Un hombre es arrestado en una protesta contra el Gobierno cubano. / AFP

Washington sanciona a la Policía cubana por la represión

La Casa Blanca anuncia nuevos castigos si «el régimen comunista» se niega a realizar «cambios drásticos» en su política de derechos humanos

ALINA DIESTE Washington

Estados Unidos ha incrementado sus sanciones a Cuba apuntando contra la Policía Nacional Revolucionaria (PNR). No serán las últimas salvo que haya «cambios drásticos» en el régimen comunista, dijo el presidente, Joe Biden, el reunirse en la Casa Blanca con líderes cubanoestadounidenses tras la reciente represión de las recientes manifestaciones históricas en decenas de ciudades de la isla caribeña. El mandatario insistió en que la situación en Cuba es «intolerable. «Estamos tomando medidas concertadas para impulsar la causa del pueblo cubano», finalizó.

La PNR, así como de su director, Oscar Callejas, y su subdirector, Eddy Sierra, son considerados los responsables de «reprimir las protestas pacíficas y prodemocráticas» que estallaron el 11 de julio. Acusados de «graves violaciones de derechos humanos», han sido vedados del sistema financiero norteamericano en virtud de la Ley Global Magnitsky, que permite a Washington castigar a quienes hayan cometido abusos de derechos humanos o actos de corrupción en otros países.

«La medida sirve para hacer rendir cuentas a los responsables de reprimir los llamamientos del pueblo cubano a la libertad y el respeto de los derechos humanos», afirmó la directora de la Oficina de Control de Activos Extranjeros (OFAC) del Tesoro, Andrea Gacki.

COOPERACIÓN EXTERIOR:

  • 630 toneladas de ayuda humanitaria de México y Bolivia. Cuba ha recibido más de 630 toneladas de ayuda humanitaria, 612 que llegaron en un barco de la Armada de México y doce que arribaron en un avión procedente de Bolivia, según recogió ayer el portal Cubadebate. Se trata del primer envío con material médico y alimentos, así como leche en polvo, frijoles, harina de trigo, latas de atún y aceite de cocina. Anteriormente ya arribó el cisterna 'José María Morelos II' con 100.000 barriles de gasóleo destinado a abastecer de energía a los hospitales de la isla. «Es la demostración fehaciente de la amistad que nos une, la cooperación que mantenemos por décadas», señaló el ministro de Comercio Exterior cubano, Rodrigo Malmierca.
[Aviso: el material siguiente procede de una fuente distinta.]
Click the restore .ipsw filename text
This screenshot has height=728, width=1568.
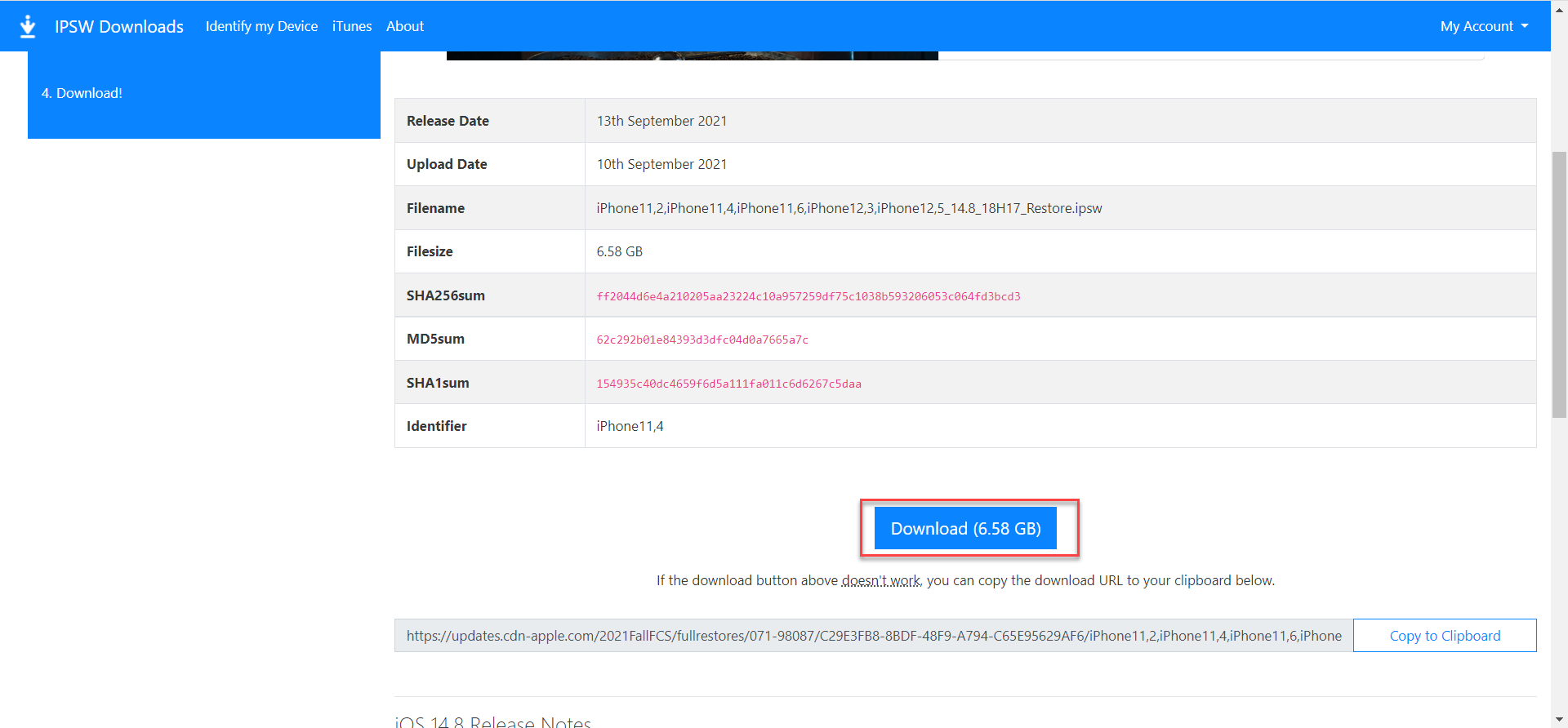click(849, 208)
El Gobierno de La Habana desplegó la PNR para «reprimir y atacar a los manifestantes», dijeron portavoces Tesoro, señalando que agentes fueron fotografiados arrestando a miembros del Movimiento de Madres del 11-7, fundado para organizar a las familias de los presos y desaparecidos, y en Camagüey, un sacerdote católico fue golpeado y detenido mientras defendía a jóvenes manifestantes.

Lucha contra la «dictadura»

El 11 y 12 de julio miles salieron a las calles en toda Cuba reclamando tener «hambre» y pidiendo el fin de la «dictadura», en medio de la peor crisis económica de la isla en décadas y de un fuerte aumento de los contagios y muertes por covid-19. Las protestas, sin precedentes tras la revolución que llevó al poder a Fidel Castro en 1959, dejaron un muerto y decenas de heridos.

Cientos de personas fueron detenidas y muchas se enfrentan cargos por desacato, desorden público, vandalismo y propagación de la pandemia por supuestamente marchar sin mascarillas. Al menos 59 cubanos han sido procesados por participar en las manifestaciones, se informó oficialmente.

Cuba rechazó «enérgicamente» la inclusión de la PNR y sus directivos «en listas espurias» de Estados Unidos, en un tuit del canciller Bruno Rodríguez.«Estas medidas arbitrarias se suman a la desinformación y agresión para justificar bloqueo inhumano contra Cuba», escribió, en alusión al embargo de Washington contra La Habana que rige desde 1962.

«Al Gobierno de Estados Unidos solo le interesa la maquinaria electoral de Florida», sede del mayor exilio anticastrista, aseveró, tildando de «farsa» la reunión de Biden con los cubanoestadounidenses.